Cyprus has been divided since the Turkish military intervention of 1974, following a coup d'etat directed from Greece. Since 1974, the southern part of the island has been under the control of the internationally-recognized Government of the Republic of Cyprus. North Cyprus is ruled by a Turkish Cypriot administration. In 1983, that administration proclaimed itself the "Turkish Republic of Northern Cyprus" ("TRNC"). The "TRNC" is not recognized by the United States or by any other country except Turkey. The two parts are separated by a buffer zone patrolled by United Nations forces. A substantial number of Turkish troops remain on the island.
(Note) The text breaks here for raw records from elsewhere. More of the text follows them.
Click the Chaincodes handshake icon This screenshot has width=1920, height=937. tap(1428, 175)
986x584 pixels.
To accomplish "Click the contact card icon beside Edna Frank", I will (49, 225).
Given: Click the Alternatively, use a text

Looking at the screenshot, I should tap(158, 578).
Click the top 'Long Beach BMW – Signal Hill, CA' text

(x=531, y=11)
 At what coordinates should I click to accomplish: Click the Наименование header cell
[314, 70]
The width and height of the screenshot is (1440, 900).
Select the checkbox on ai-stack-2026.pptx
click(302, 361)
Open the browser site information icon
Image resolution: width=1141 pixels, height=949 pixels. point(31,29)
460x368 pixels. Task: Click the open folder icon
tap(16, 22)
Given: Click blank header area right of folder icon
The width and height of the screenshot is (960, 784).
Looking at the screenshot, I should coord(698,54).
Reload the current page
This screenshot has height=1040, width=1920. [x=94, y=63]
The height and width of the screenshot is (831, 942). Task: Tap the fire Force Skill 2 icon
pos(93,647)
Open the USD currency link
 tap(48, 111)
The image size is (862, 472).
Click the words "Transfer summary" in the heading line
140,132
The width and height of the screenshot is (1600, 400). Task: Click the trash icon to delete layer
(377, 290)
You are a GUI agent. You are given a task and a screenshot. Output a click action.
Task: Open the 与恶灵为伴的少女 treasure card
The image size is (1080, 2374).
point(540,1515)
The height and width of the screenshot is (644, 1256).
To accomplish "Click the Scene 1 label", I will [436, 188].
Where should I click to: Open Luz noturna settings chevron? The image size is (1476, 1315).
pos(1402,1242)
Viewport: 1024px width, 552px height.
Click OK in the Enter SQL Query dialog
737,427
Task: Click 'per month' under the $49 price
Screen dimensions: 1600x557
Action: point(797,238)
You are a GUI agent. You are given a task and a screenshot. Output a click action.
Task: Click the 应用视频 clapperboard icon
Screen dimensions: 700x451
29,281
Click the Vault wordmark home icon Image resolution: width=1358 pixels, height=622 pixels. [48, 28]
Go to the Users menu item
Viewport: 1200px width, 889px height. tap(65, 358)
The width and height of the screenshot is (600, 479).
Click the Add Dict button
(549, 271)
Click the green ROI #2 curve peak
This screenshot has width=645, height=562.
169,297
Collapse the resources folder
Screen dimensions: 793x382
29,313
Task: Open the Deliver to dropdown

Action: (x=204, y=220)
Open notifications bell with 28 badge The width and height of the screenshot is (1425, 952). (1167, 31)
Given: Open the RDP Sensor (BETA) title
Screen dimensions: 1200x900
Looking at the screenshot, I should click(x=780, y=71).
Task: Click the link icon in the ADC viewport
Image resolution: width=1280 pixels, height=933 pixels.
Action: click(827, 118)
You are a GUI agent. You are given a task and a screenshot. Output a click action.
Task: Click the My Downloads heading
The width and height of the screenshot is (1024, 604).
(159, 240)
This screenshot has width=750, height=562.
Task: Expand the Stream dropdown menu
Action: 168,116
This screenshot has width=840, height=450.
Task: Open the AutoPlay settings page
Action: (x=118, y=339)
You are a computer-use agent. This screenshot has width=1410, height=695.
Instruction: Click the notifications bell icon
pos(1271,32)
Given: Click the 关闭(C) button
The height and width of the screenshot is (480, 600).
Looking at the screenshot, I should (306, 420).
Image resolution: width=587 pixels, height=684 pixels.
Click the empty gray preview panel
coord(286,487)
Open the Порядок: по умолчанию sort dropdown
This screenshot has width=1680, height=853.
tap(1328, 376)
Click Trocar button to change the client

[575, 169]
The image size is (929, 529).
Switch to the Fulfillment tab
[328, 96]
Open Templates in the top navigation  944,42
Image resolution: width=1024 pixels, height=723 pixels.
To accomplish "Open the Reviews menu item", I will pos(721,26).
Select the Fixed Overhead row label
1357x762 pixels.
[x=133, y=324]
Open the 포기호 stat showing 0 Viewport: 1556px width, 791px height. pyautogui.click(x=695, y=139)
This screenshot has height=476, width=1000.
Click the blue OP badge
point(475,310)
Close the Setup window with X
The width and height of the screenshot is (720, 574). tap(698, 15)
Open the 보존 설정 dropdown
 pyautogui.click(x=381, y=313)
There has been no serious inter-communal violence since 1974, other than an isolated incident in 1996 resulting in the deaths of two Greek-Cypriot civilians during a demonstration in the buffer zone. The partial lifting of travel restrictions between the two parts of the island in April 2003 has allowed movement of persons - almost six million crossings to date -- between the two parts of the island. In August 2004, new EU rules allowed goods produced in the north to be sold in the south provided they met EU rule of origin requirements. Goods are not permitted to flow south to north except under special circumstances and trade between the two communities remains limited.
A plan for the reunification of the island, drafted under the auspices of the UN, was submitted to the two communities for approval in separate but simultaneous referenda on April 24, 2004. The plan was approved by the majority of Turkish Cypriots but rejected by the majority of Greek Cypriots.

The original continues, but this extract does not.